To achieve frame rates of around 10–100 ms per image, only a very small number of electrons can be collected in each frame. The resulting low-dose images are dominated by shot noise, obscuring the subtle atomic-scale features needed to understand catalytic behaviour.
Increasing the electron dose improves image quality but risks damaging the specimen or altering the very processes under investigation. This dose–time trade-off is one of the fundamental limitations of dynamic transmission electron microscopy.
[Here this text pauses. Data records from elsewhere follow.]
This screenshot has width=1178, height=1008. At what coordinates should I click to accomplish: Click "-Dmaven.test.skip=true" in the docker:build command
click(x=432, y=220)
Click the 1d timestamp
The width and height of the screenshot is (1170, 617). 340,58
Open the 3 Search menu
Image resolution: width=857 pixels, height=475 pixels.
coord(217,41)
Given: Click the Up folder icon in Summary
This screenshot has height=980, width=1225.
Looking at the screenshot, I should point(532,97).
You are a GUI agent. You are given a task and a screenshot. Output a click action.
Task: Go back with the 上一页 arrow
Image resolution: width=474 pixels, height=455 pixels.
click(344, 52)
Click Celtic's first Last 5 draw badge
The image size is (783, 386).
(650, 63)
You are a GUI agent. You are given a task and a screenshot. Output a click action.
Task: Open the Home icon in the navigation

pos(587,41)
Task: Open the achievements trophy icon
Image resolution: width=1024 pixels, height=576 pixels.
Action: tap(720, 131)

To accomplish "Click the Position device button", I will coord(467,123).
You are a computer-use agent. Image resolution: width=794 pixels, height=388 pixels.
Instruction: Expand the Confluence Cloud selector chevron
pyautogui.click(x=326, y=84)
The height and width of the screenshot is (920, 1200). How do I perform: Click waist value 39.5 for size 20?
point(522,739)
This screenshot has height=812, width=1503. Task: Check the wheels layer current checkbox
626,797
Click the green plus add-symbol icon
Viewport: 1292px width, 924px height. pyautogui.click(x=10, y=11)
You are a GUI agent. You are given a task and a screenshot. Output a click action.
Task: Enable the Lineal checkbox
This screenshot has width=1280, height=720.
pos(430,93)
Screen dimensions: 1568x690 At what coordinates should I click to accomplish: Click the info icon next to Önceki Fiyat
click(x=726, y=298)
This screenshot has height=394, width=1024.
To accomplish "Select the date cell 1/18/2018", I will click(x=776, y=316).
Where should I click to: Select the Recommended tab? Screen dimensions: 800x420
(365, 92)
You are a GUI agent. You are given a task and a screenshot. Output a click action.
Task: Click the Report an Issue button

Existing approaches to overcome this limitation include AI models trained using extensive simulated or experimental datasets but they often require significant GPU or high-performance computing (HPC) resources, making them computationally demanding and are not always practical for routine day-to-day experimental workflows.
The Solution
Arizona State University deployed SenseAI Enhance, a post-processing software suite which, rather than relying on extensive training and fine tuning of deep neural networks or microscope-specific models, exploits the spatial and temporal redundancy naturally present within each recorded image sequence to suppress noise and recover fine structural detail. It can work on both static images and video, processing complete datasets locally on a standard workstation. The end result is a rapid reconstruction shortly after acquisition without requiring dedicated AI infrastructure or model training.
Because the approach operates directly on the acquired experimental data in a close-formed solution, it avoids the dependency on extensive parameter tuning and reduces concerns associated with learned image priors.
Results
Using dynamic TEM video data acquired on a Gatan K3 direct electron detector, SenseAI Enhance significantly improved the visibility of atomic-scale features in extremely noisy image sequences.
Measured signal-to-noise ratio (SNR), calculated using the Median Absolute Deviation (MAD) method, increased by over 30dB following enhancement.
This improvement corresponds to image quality comparable to acquiring approximately 1000x more electrons, enabling researchers to achieve:
- up to 1000× lower electron dose for equivalent image quality, helping to minimise beam damage to sensitive materials; or
- up to 1000× higher effective temporal resolution for equivalent SNR, allowing significantly faster dynamic imaging.
Processing approximately 1,000 1k × 1k image frames typically requires only 5–20 minutes on a standard desktop PC, providing a practical near-real-time workflow immediately following acquisition.
“Our group develops advanced AI methods for recovering information from extremely noisy TEM data. What impressed me about SenseAI Enhance was that it works across both video and static data to deliver the practical capability we need for routine analysis directly on a standard workstation, rather than requiring dedicated high-performance computing resources. It has become an extremely valuable first step in our workflow for analysing low-dose dynamic TEM experiments.”